Fishing Tips Concerning Night Vision
The fact that fish lack color vision at night may seem contradictory to your own fishing experiences, during which you found that colored lures were more successful after dark. You were not necessarily mistaken. Although fish may only see black and white at night, contrast is still fundamental. An excellent nighttime fly, it stands to reason, should contrast with the night sky. It’s often best to use a dark fly on a dark night, and a light-colored pattern when the moon is bright. The reason is that a dark fly is less transparent and thus creates a better silhouette against a dark sky.
Some colors, primarily black and frequently red, work well on dark nights. (Noise-making flies or ones that push water, are also effective at night.) Contrast is important during the day, too, at which time it might be best to use a light-colored fly, as a dark pattern could produce too much contrast. Furthermore, one way of capitalizing on the fact that some fish can see polarized light is to use flies that reflect light. A reflective fly might work better at night, too—it’s worth a try.
Making a big mistake
At night, the flash of bright light on the water—fireworks, a passing car, or even lightning—can harm fish, since their eyes are adjusted to night conditions. Bright light can disorient or panic fish. After a flash of light, fish may have to spend time readjusting to the usual dark conditions, and during this interval, their night vision will be reduced, and they probably will not feed.
Artificial light left on for extended periods, such as a light on a pier, often attracts bait- and game fish—stripers, snook, and tarpon, for example. In this situation, the fish will have adjusted to the continuously shining light. Many fish ambush baits by hiding in the shaded water – their prey is easily detectable when in the lighted area. If a fish is hiding in the shade, it usually will be facing toward the light.

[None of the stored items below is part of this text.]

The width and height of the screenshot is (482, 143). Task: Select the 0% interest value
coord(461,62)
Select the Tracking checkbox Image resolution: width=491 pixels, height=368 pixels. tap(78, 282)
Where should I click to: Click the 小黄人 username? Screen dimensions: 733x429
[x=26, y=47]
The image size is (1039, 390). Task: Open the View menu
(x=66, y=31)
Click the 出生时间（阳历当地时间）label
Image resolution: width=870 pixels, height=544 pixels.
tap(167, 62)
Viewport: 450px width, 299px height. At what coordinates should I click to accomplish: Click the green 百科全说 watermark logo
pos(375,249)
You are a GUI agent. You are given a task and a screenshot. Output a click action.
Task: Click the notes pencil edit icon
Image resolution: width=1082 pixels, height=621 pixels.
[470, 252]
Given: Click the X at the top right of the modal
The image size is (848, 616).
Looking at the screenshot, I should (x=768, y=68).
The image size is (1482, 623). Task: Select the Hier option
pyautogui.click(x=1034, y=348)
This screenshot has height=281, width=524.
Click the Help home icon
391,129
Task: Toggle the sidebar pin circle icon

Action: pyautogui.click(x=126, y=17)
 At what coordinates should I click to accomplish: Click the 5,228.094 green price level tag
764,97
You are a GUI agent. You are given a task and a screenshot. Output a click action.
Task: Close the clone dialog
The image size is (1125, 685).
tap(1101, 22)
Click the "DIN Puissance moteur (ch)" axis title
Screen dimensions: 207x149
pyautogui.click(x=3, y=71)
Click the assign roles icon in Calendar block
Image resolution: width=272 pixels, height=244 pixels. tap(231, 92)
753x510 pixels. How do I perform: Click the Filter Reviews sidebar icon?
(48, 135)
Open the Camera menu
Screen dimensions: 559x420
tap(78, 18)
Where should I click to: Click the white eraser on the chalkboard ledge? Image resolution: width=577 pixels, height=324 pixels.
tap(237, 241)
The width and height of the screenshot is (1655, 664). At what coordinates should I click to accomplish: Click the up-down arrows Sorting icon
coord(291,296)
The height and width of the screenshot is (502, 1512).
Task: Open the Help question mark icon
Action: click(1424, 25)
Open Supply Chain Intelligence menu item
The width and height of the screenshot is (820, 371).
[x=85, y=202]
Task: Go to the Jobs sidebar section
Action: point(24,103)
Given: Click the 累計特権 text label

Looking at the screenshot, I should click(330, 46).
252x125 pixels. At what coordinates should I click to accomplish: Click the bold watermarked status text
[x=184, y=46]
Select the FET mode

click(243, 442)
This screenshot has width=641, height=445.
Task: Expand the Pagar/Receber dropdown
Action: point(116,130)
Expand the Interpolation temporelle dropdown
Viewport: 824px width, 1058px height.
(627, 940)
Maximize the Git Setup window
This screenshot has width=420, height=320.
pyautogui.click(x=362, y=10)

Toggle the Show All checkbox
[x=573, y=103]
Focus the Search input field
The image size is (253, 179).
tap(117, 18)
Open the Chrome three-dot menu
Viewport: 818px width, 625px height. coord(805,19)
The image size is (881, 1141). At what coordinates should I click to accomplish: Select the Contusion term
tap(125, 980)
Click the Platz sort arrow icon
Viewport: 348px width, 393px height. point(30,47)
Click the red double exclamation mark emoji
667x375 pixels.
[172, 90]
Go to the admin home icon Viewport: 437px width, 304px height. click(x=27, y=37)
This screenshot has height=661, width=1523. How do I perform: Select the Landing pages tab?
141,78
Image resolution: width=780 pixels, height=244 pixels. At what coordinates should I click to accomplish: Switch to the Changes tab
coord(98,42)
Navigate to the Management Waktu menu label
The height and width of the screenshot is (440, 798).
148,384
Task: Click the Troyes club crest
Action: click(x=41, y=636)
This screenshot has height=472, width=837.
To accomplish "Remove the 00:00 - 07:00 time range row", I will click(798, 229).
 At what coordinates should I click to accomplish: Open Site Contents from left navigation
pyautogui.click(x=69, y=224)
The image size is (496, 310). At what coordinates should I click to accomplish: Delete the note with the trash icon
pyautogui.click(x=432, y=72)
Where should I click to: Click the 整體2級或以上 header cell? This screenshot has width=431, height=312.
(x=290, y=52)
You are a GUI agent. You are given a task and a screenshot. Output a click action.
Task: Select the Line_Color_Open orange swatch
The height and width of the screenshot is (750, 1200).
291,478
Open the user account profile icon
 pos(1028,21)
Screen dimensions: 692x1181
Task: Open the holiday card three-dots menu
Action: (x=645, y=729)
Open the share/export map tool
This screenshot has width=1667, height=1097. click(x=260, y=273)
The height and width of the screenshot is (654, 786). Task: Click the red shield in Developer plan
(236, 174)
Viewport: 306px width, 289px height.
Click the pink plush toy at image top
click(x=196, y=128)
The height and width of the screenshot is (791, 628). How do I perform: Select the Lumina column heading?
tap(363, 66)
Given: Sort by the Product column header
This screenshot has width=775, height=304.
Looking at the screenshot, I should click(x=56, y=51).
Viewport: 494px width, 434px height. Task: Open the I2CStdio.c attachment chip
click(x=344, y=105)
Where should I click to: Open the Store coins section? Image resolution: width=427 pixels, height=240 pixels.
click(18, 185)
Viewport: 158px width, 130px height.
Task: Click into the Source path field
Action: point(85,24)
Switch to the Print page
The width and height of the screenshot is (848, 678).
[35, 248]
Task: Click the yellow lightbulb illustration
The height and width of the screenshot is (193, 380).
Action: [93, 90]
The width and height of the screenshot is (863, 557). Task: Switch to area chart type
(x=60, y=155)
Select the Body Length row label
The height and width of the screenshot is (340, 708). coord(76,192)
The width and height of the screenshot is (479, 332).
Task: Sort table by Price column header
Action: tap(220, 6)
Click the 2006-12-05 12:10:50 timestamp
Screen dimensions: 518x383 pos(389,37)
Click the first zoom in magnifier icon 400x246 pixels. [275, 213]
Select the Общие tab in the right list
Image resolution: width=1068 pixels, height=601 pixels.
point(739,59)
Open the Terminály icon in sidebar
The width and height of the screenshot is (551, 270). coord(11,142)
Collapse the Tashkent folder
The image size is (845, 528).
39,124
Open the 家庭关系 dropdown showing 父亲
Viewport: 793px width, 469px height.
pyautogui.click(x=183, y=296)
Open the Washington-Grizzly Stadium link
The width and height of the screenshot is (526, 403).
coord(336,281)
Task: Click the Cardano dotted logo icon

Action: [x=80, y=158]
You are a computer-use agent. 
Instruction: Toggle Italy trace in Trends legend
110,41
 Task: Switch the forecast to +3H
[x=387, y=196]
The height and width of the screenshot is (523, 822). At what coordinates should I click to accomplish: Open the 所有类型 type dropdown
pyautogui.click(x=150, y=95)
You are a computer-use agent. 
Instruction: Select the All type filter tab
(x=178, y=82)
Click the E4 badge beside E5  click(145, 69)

Night fishing freshwater in the heartland of the Mid-Atlantic region with Domenick Swentosky of Bellefonte, Pennsylvania, is enlightening for those on foot
The darkness Swentosky says is all about light. His observation is kind of like the glass is half full or half empty. How dark is it depends on moon phases, tree leaf cover, the glow from a nearby city and highway lights. Fish react to these light effects and use them to aid in sourcing prey, along with smell and lateral line signals without the fear of overhead predation, a daytime reality we rarely capture unless you’ve been out west, Alaska, Russia or South America where birds of prey are almost always in view during any out of doors day.
Swentosky’s experience being afoot and fishing waters he’s familiar with is spot on. The big brown that hunkers down in the X pool may be cruising 8-feet from the bank in 2-feet of slow current at some point at night; that big ugly fly that has done nothing but alarm pool after pool of full trouts may be “irresistible” at 3 am; casting that red, misshapen crayfish fly your brother in law gave you two Christmas’ ago is a winner fished deep in any pool at 4 am.
Troutbitten‘ s Domenick says you need to be a veteran angler to fly fish at night because you don’t know anything and only your understanding that will put you on a fast track.